Sarah Blaskey, Caitlin Ostroff, Jay Weaver and Nicholas Nehamas, Miami Herald on

Published in News & Features

WEST PALM BEACH, Fla. -- A federal judge Monday ordered the detention of Yujing Zhang, the Chinese woman arrested trying to enter President Donald Trump's private Mar-a-Lago club.

"It does appear to the court that Ms. Zhang was up to something nefarious," Magistrate Judge William Matthewman said at the federal courthouse in West Palm Beach, adding that he considered Zhang, 33, a flight risk and believed she would return to China if released before trial.

Matthewman said the weight of the evidence against Zhang -- who pleaded not guilty Monday to charges of making false statements to federal officers and entering restricted property -- is "quite strong." Prosecutors had asked to keep her locked up.

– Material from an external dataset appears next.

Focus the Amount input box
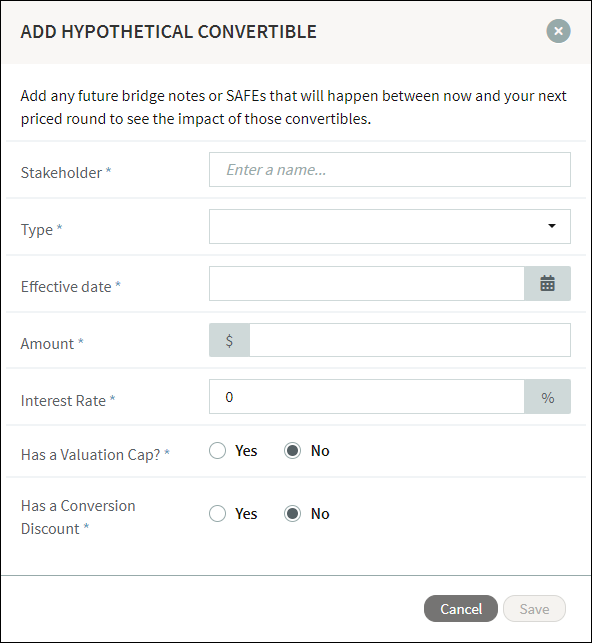Viewport: 592px width, 643px height. pyautogui.click(x=410, y=340)
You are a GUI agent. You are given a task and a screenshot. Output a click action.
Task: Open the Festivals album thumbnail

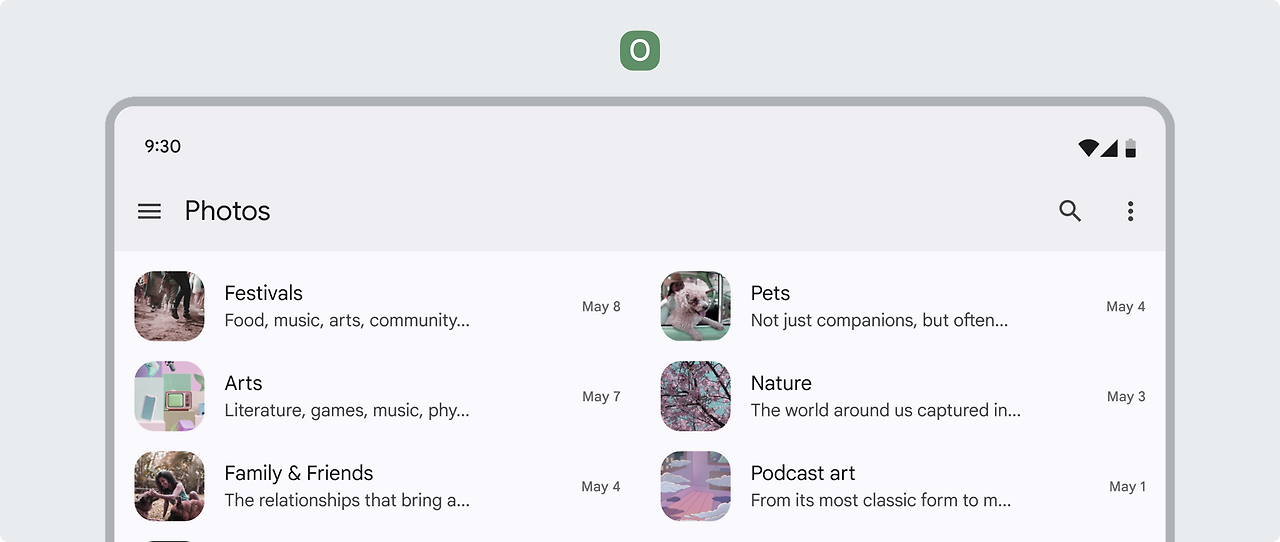(170, 306)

Although no allegations of espionage have been made against Zhang, federal prosecutor Rolando Garcia said more charges are still possible. The FBI is treating her case as a national security matter, sources have told the Miami Herald. Her arrest raised questions about security at Mar-a-Lago -- and whether foreign adversaries could seek to penetrate the president's Palm Beach club.

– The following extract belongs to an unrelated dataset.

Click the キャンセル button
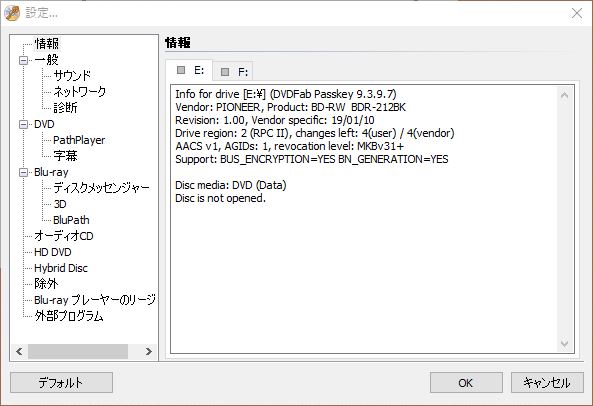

Zhang was stopped at Mar-a-Lago March 30. She said she was there to attend an event and was carrying what the U.S. Secret Service described as a thumb drive containing "malicious malware," as well as several other electronic devices.

But during Monday's hearing, prosecutors acknowledged the malware could have been a "false positive." Garcia said the new findings were based on an FBI analysis of the thumb drive that did not produce the same results as an earlier Secret Service analysis.


During the earlier test, the thumb drive was inserted into a computer and automatically started downloading files, something a Secret Service agent described as unusual in court testimony last week. The thumb drive did not start downloading files during the subsequent FBI analysis, Garcia said. Tests are ongoing.

Matthewman asked Garcia Monday how close Zhang got to a Mar-a-Lago computer.

"Within arm's length" of a computer in the club's reception area, Garcia replied.

Garcia also disclosed that messages from Zhang's iPhone showed she learned from an event promoter on March 26 that the Mar-a-Lago gala had been canceled, two days before she flew from China to the United States, something first reported by the Miami Herald.